Collected data entries:
= Beginning of Section =

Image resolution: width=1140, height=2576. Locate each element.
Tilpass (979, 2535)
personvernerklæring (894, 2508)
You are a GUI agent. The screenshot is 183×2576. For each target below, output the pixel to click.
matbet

= End of Section =
= Beginning of Section =

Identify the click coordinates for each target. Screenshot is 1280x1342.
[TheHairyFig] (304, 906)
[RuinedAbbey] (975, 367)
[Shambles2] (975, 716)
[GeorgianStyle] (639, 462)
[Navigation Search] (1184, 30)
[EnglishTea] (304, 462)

= End of Section =

From the data above, output only the lines between the line containing "[Shambles2] (975, 716)" and the line containing "[EnglishTea] (304, 462)", inclusive, exactly as written.

» **Response area**:
[Shambles2] (975, 716)
[GeorgianStyle] (639, 462)
[Navigation Search] (1184, 30)
[EnglishTea] (304, 462)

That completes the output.